Carry-less product: std::clmul

Document number:
P3642R1
Date:
2025-05-26
Audience:
LEWGI, SG6
Project:
ISO/IEC 14882 Programming Languages — C++, ISO/IEC JTC1/SC22/WG21
Reply-to:
Jan Schultke <janschultke@gmail.com>
GitHub Issue:
wg21.link/P3642/github
Source:
github.com/Eisenwave/cpp-proposals/blob/master/src/clmul.cow

Add widening and non-widening carry-less multiplication functions.

Revision history

Changes since R0

Contents

1

Introduction

2

Motivation

2.1

Parity computation and JSON parsing

2.2

Fast space-filling curves

3

Possible implementation

3.1

Hardware support

4

Design considerations

4.1

Naming

4.2

SIMD support

5

Proposed wording

6

References

1. Introduction

Carry-less multiplication is a simple numerical operation on unsigned integers. It can be a seen as a regular multiplication where xor is being used as a reduction instead of +.

It is also known as "XOR multiplication" and "polynomial multiplication". The latter name is used because mathematically, it is equivalent to performing a multiplication of two polynomials in GF(2), where each bit is a coefficient.

#### ENTRIES SHOWN:
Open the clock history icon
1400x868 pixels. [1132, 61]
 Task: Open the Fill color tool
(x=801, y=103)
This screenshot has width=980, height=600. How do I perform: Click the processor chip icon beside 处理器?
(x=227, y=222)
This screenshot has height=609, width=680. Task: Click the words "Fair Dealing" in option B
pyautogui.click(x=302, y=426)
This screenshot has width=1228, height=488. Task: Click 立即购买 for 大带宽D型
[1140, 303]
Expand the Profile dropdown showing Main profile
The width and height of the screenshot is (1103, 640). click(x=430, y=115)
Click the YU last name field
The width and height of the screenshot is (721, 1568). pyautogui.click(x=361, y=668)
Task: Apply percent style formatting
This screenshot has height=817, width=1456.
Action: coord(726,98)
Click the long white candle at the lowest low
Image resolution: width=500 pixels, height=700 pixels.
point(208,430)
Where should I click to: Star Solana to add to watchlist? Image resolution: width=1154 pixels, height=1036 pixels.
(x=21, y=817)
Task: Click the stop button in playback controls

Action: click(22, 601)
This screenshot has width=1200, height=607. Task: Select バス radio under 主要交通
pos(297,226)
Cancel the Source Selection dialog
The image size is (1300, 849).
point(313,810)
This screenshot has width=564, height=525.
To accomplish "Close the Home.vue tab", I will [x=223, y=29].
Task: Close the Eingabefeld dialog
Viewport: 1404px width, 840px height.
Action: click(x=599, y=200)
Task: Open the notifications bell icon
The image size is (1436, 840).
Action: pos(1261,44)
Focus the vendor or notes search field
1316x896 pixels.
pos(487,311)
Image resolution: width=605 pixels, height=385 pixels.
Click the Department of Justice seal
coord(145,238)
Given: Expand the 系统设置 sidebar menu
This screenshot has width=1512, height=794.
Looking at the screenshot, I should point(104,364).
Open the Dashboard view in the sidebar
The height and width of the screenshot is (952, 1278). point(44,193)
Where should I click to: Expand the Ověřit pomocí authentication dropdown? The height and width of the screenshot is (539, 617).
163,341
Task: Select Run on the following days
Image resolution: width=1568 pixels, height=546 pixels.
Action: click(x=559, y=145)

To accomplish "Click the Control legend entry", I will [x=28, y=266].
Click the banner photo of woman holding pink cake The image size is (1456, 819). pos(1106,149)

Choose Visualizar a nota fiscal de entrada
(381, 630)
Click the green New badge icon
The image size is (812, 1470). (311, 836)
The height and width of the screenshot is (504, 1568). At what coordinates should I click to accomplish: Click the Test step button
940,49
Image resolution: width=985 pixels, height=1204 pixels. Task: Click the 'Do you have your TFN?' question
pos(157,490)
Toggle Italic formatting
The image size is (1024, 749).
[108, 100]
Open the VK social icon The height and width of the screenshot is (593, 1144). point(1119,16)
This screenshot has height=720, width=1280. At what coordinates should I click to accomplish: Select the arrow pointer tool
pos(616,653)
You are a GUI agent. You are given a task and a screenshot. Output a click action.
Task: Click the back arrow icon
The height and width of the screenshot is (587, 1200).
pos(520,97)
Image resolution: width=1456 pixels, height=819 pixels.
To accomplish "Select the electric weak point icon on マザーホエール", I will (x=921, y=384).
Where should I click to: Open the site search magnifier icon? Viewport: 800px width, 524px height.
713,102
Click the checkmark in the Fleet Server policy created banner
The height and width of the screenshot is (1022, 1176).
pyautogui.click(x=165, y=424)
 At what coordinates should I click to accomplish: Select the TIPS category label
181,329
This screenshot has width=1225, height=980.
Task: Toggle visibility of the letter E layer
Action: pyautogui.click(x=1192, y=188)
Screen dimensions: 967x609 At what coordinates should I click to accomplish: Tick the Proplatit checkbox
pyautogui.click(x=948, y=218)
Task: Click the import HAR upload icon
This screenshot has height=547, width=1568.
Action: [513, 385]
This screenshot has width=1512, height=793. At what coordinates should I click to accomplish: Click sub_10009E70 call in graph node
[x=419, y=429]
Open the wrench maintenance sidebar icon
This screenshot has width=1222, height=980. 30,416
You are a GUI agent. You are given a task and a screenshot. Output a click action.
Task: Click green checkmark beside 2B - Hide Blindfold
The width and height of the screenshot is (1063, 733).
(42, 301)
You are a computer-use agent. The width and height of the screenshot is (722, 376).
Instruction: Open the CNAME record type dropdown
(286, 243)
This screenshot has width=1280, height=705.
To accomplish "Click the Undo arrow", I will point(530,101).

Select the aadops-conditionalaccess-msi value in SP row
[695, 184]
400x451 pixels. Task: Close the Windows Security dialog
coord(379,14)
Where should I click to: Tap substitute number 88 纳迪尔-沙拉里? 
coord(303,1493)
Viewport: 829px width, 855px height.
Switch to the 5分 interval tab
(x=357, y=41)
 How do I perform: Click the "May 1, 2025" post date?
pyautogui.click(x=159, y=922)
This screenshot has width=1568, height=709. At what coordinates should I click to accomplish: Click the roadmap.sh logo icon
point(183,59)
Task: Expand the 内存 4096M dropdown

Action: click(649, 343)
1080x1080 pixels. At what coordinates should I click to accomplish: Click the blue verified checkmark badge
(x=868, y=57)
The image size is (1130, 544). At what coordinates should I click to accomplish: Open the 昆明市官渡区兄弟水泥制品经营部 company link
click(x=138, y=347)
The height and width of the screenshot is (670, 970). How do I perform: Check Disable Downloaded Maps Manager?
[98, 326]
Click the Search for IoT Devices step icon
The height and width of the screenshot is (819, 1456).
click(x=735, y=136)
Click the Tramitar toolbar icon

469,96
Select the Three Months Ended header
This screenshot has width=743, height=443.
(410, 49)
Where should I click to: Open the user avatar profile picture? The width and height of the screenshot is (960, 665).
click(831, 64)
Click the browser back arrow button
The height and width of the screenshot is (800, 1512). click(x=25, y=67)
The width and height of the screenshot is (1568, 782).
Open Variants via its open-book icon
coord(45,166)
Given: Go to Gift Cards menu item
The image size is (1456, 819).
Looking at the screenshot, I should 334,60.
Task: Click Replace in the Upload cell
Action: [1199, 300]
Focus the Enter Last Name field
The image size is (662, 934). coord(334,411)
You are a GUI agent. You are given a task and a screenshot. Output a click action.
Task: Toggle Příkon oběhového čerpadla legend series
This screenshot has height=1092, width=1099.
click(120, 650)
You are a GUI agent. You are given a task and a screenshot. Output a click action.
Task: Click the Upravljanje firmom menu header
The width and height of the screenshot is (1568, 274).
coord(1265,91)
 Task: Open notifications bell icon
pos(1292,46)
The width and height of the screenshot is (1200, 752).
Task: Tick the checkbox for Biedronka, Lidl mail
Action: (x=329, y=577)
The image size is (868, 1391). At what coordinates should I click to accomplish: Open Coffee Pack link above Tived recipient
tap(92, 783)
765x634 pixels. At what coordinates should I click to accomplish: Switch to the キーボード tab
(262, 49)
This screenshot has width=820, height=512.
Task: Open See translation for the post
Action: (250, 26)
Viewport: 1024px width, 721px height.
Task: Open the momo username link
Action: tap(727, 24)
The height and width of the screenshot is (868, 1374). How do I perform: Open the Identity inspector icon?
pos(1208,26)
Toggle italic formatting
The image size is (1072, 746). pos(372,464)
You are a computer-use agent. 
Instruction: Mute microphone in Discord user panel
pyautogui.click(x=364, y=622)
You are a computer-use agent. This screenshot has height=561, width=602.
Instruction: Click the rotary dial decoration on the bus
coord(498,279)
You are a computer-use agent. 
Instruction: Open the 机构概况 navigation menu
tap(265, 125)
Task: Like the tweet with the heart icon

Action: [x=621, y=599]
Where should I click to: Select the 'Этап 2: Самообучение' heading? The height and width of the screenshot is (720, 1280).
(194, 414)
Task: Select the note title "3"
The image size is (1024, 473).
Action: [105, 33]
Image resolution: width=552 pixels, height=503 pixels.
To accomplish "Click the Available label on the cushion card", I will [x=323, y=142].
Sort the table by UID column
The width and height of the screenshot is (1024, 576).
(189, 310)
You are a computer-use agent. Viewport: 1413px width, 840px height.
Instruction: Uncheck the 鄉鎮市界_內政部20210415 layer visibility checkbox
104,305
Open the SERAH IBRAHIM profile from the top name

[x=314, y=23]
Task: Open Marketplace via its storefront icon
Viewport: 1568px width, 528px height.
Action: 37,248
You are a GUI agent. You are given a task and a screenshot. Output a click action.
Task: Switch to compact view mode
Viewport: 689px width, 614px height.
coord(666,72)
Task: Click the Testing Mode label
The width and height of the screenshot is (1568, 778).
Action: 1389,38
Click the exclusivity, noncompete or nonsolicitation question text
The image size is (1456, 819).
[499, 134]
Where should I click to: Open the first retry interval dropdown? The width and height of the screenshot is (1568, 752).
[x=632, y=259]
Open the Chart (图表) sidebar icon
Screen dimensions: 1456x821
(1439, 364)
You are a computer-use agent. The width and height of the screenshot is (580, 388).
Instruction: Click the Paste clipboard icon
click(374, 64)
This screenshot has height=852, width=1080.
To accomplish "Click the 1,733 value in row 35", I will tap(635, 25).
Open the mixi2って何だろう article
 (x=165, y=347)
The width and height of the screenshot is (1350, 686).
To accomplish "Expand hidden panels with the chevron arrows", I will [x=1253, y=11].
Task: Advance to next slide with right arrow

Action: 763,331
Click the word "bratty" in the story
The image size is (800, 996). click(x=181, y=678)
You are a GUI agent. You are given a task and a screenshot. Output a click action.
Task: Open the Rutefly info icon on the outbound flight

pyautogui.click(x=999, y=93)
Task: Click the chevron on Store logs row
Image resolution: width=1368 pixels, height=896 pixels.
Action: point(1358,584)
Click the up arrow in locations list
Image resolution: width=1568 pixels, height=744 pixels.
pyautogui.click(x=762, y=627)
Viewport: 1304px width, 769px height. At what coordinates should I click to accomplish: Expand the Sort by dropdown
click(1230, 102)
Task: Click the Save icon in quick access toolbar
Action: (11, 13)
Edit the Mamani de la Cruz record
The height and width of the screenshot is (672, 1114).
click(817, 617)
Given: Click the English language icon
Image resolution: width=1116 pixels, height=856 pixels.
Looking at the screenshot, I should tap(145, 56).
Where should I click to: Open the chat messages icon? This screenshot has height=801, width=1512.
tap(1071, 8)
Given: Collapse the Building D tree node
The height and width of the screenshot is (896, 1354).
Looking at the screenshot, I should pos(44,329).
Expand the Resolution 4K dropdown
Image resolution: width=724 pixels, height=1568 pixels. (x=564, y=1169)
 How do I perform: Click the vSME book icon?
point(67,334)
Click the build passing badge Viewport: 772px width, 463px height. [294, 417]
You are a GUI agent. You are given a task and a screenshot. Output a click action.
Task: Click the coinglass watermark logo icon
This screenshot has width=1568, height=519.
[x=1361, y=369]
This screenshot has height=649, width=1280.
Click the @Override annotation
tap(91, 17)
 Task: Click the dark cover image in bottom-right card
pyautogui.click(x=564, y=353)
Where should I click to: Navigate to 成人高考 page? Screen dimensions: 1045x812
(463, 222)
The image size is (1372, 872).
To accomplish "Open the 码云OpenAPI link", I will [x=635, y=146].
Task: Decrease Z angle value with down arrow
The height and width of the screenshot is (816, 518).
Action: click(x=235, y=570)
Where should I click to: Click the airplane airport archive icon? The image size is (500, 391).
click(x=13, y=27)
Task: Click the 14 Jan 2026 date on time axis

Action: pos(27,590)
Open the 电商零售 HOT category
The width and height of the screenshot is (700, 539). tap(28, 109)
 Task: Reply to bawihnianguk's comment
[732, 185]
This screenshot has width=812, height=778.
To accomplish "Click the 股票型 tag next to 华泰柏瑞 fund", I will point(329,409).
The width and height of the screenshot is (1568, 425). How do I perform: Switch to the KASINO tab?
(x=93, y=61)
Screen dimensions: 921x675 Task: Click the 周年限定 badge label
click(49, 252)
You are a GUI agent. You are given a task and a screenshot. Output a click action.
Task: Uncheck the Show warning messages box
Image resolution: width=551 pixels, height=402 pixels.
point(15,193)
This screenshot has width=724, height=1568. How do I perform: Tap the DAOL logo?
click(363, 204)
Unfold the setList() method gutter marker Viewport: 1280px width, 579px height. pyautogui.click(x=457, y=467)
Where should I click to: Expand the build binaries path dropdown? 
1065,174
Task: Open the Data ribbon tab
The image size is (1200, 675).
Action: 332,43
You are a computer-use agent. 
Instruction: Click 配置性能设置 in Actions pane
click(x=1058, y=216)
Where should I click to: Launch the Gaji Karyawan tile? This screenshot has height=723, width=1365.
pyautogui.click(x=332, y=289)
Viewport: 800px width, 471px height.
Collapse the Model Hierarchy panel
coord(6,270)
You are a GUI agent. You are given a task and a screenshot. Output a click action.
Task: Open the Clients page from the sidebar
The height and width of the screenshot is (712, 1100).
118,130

#### TO DO:
Can you reproduce the carry-less multiplication proposal word for word, starting with "Carry-less multiplication is" and going on through "instead of +."? Draw only on the carry-less multiplication proposal.

#### SOLUTION:
Carry-less multiplication is a simple numerical operation on unsigned integers. It can be a seen as a regular multiplication where xor is being used as a reduction instead of +.